### Required work
In the entries below, find the line with "Given: Collapse the 所有会话 tree node" and transcribe it and every line after it exactly, through the last line, without pictures.

### Collected data
########################################
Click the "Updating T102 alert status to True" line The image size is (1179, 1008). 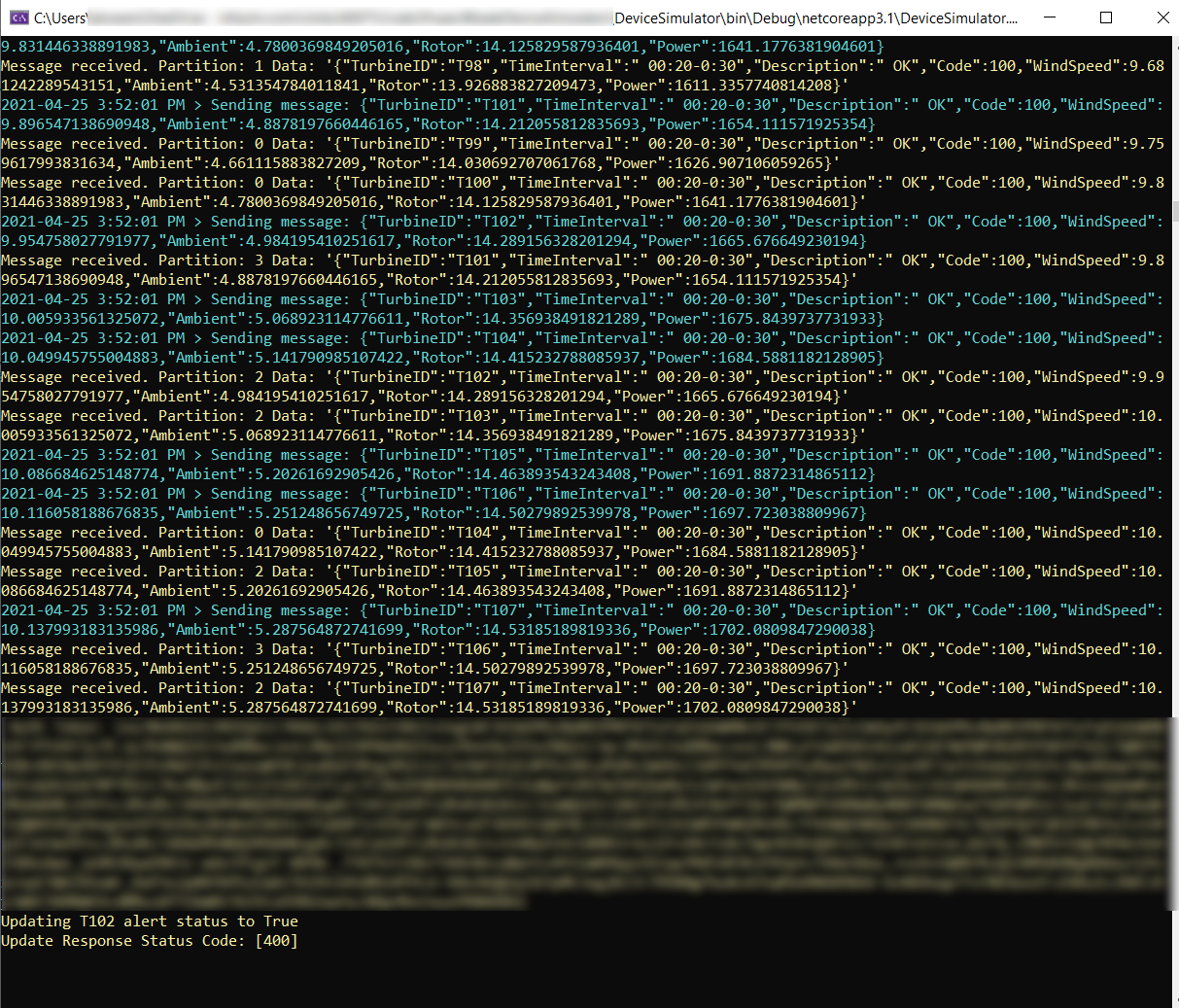[150, 921]
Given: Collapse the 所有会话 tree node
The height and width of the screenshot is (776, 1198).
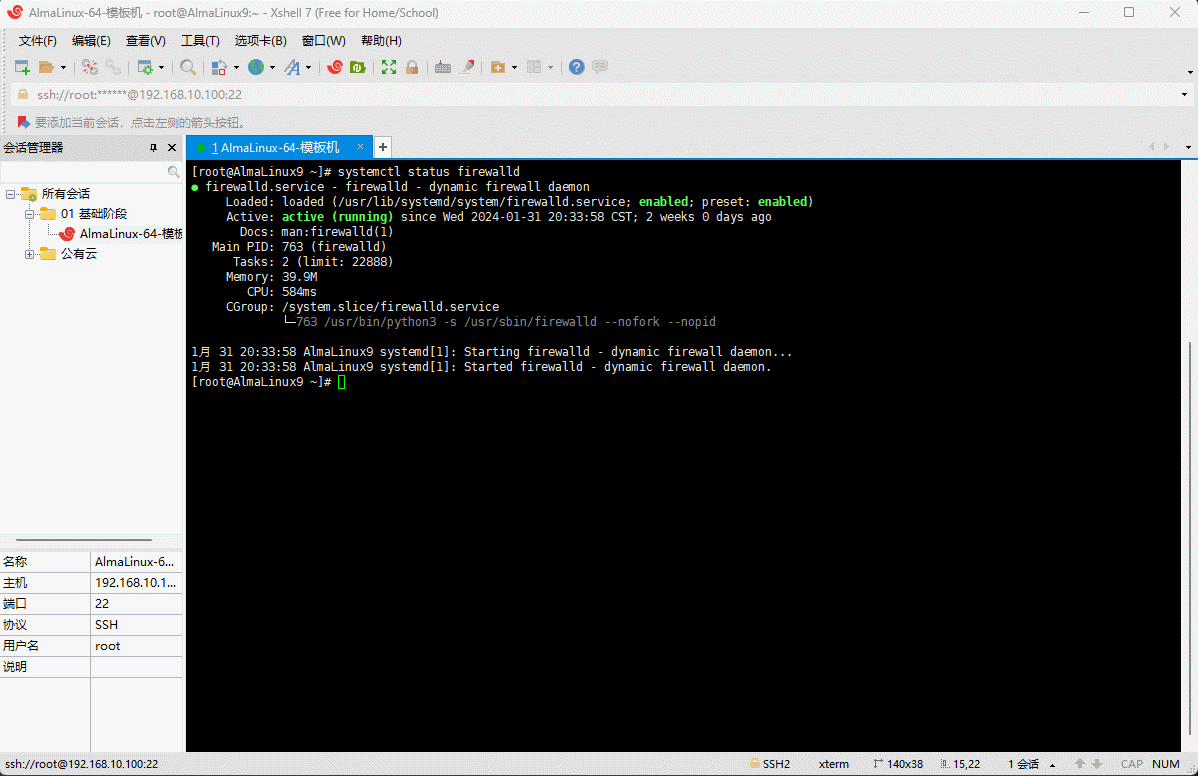Looking at the screenshot, I should [11, 194].
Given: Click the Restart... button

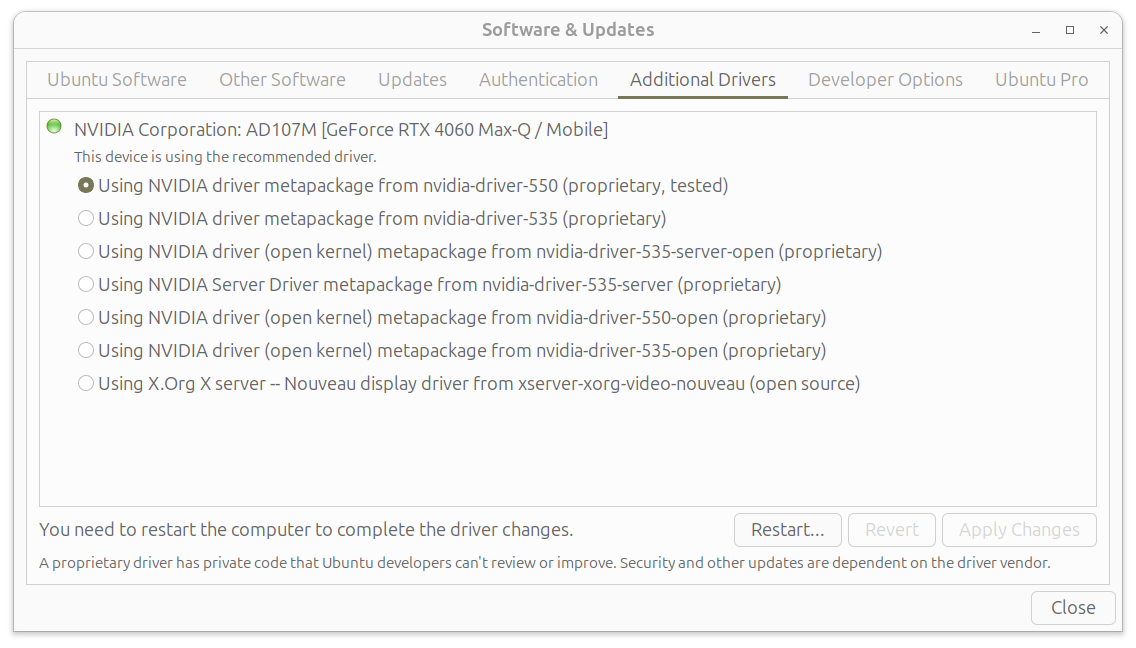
########################################
### Response
Given: Collapse the 所有会话 tree node
The height and width of the screenshot is (776, 1198).
Looking at the screenshot, I should [11, 194].
Given: Click the Restart... button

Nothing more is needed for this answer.